Under the proposals, companies would need to disclose material information about all significant sustainability‑related risks and opportunities they are exposed to. The proposals would require disclosure of information about a company’s impacts and dependencies on people, the planet and the economy when relevant to the assessment of the company’s enterprise value. Firms would also be required to provide material information about their “significant climate-related risks and opportunities” to enable investors to assess the effect of climate-related risks and opportunities on their enterprise value.
Smith, who drafted Pinsent Masons’ response (44 pages / 644KB PDF) to the ISSB consultation, called for a staggered implementation timetable to allow the standards to be most effectively implemented and applied.
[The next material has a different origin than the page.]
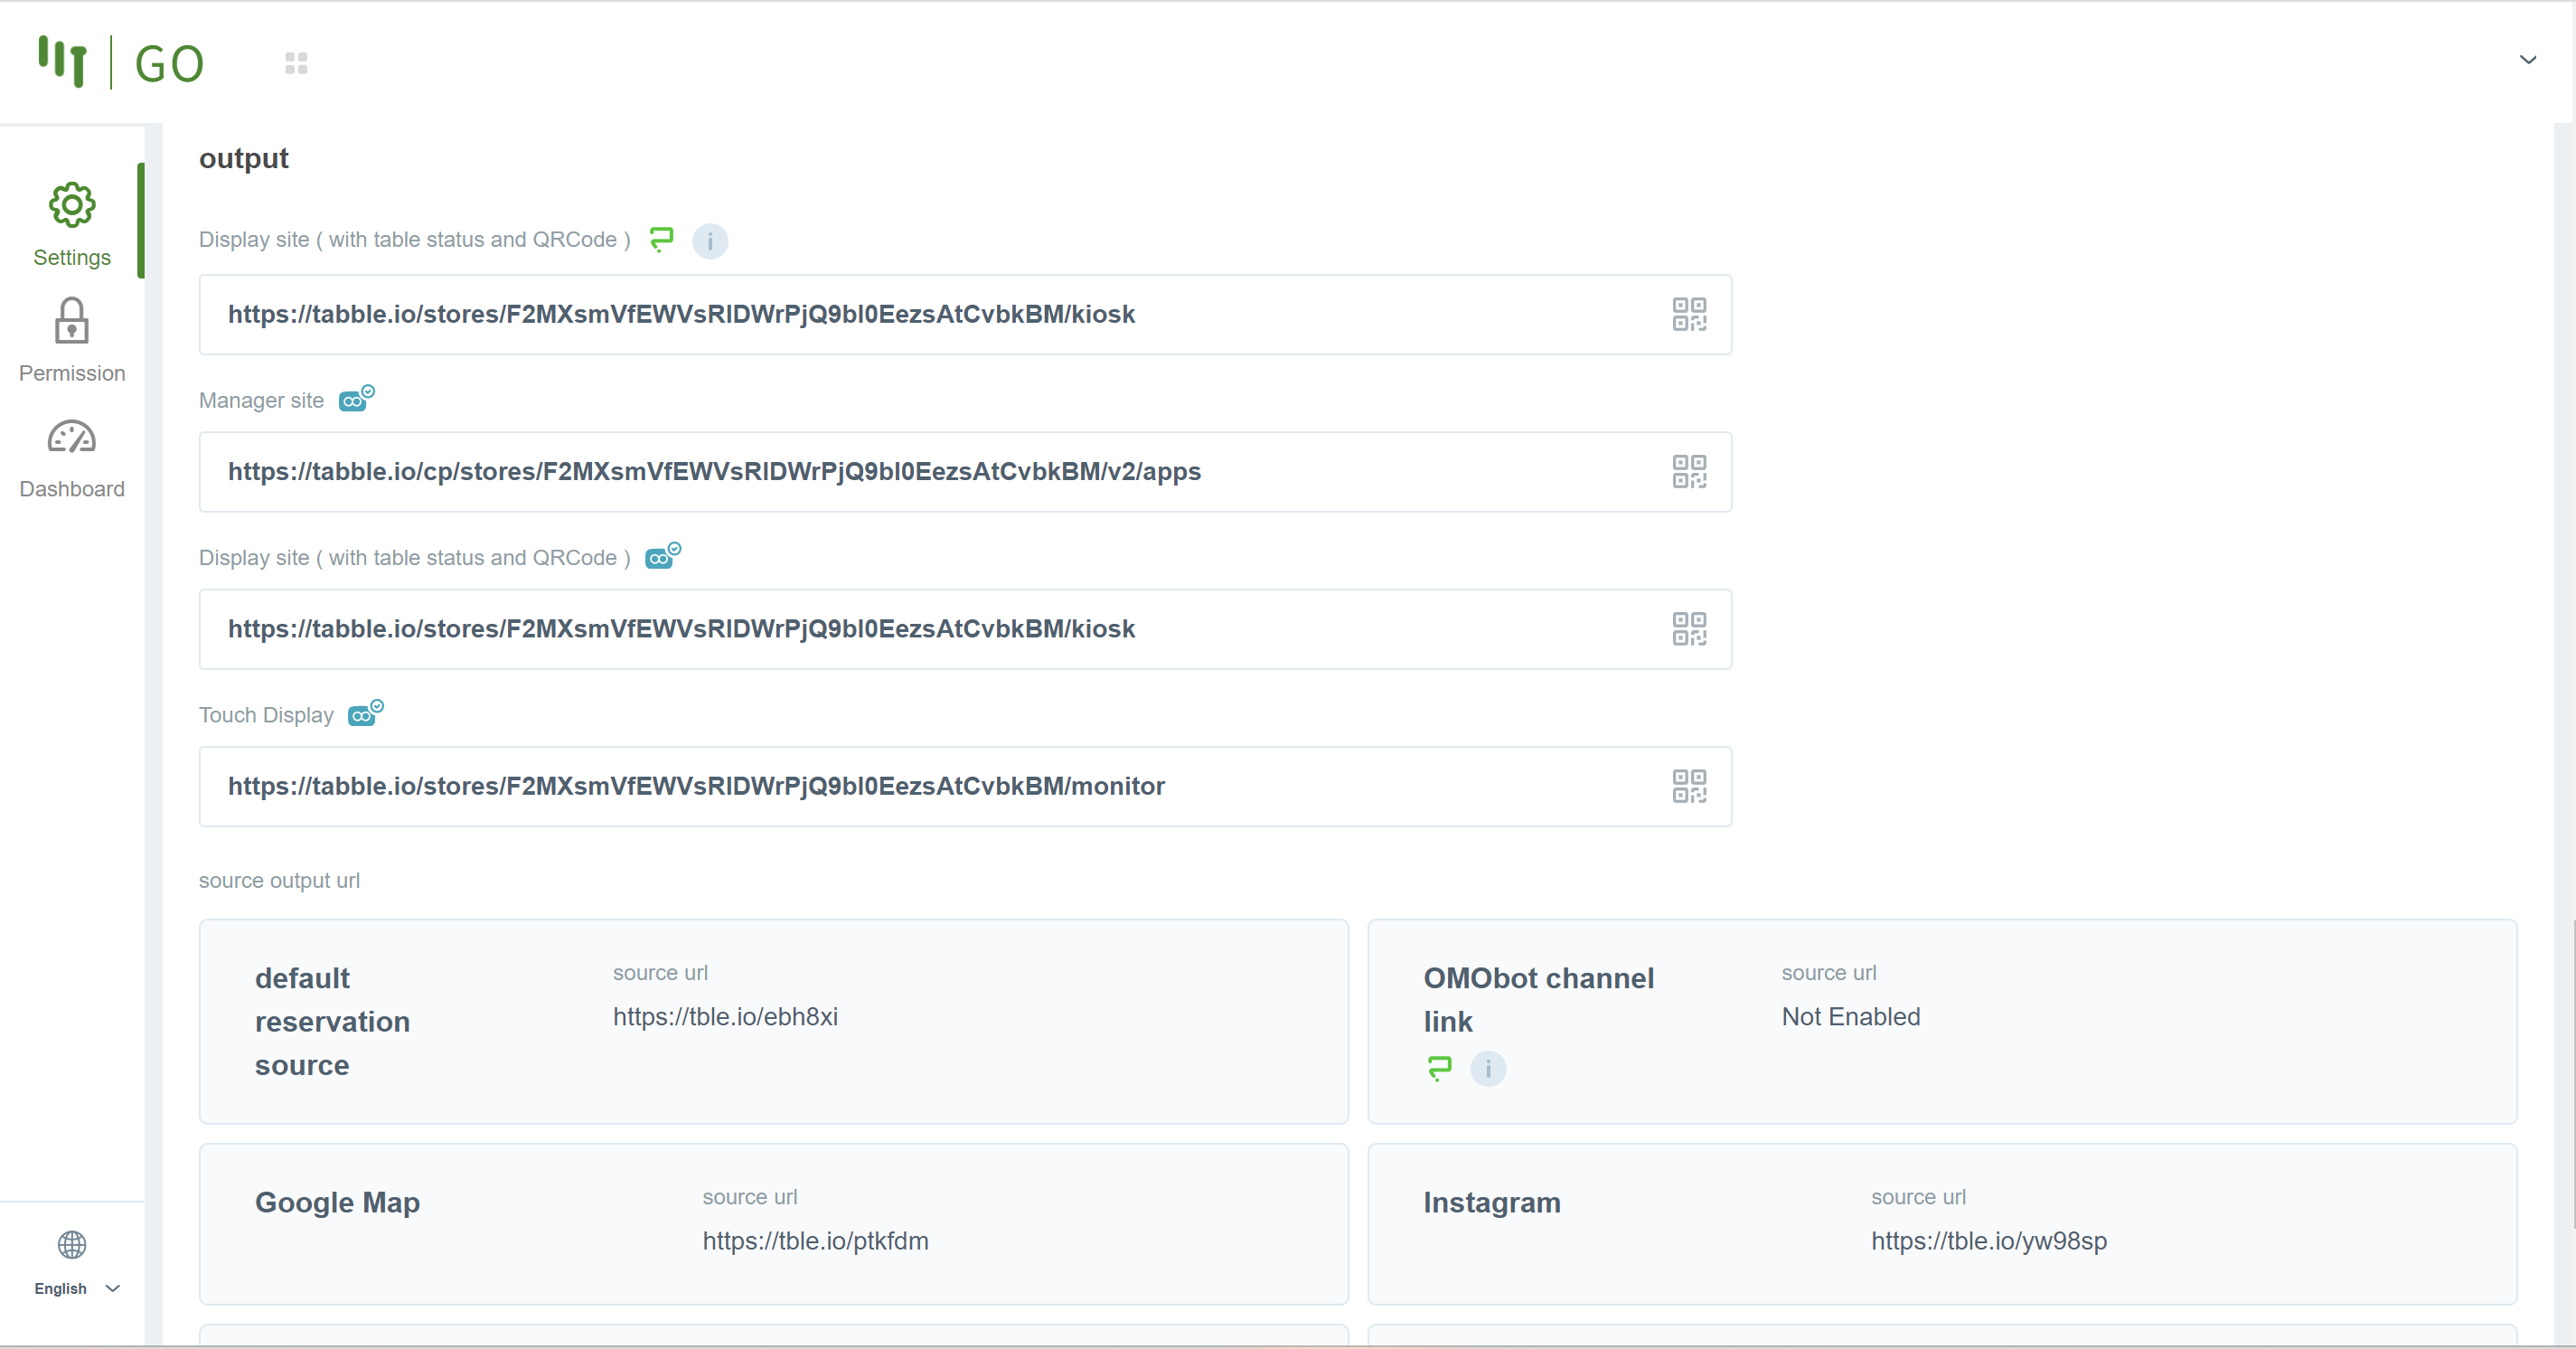
Task: Click the green arrow icon under OMObot channel link
Action: (x=1439, y=1068)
She said: “Enough time must be given for entities to familiarise themselves with the standards and consideration given as to whether the most challenging reporting aspects could be introduced – at least to begin with – on a ‘comply or explain’ basis”.
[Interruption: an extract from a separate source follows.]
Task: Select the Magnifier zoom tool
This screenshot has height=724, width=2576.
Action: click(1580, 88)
She also recommended that the effective date of each sustainability disclosure standard be at least 12 months after the relevant final form of standard is published.
Euan McVicar of Pinsent Masons said: “There is a significant risk that the general requirements for sustainability-related disclosures are currently so broad that they will not be implemented consistently” and said there was a concern from individual jurisdictions and regulators that the current proposals might “overwhelm a significant number of reporting entities”. McVicar suggested bringing in the requirement to report on sustainability-related financial information related to specific disclosure topics only when the relevant specific topic disclosure standards have been published “so as not to overwhelm companies who may only now be coming to grips with climate-related financial disclosures”
Smith also said that the ISSB should prioritise the completion of its climate-related disclosure standards due to the immediate challenge posed by the global climate emergency, and urged the board to build on the work of the Taskforce for Nature-related Financial Disclosures (TNFD) by drafting standards for nature-related disclosures to help tackle the loss of biodiversity around the world “as early as practicable”.
Smith called on the ISSB to publish more guidance on several areas of the proposed disclosure standards that reporting entities could find particularly challenging, including how to collect and analyse climate-related and sustainability-related data across the value chain, transition planning and carbon offsets, and financed and facilitated emissions for financial institutions. She said the ISSB should clarify several terms used throughout the proposals, including the use of “materiality” in relation to enterprise value, as well as the meaning of “sustainability-related”, and “significant” in the context of risks and opportunities.
Smith said more guidance was also needed on the assessment of trade-offs between different sustainability topics. “This is something which most reporting entities will not have considered before in reporting, and there are uncertainties as to how they can meaningfully assess and quantify trade-offs between very different sustainability topics.”
The consultation has now closed and the ISSB is reviewing the feedback it received. It said it plans to publish new standards by the end of 2022.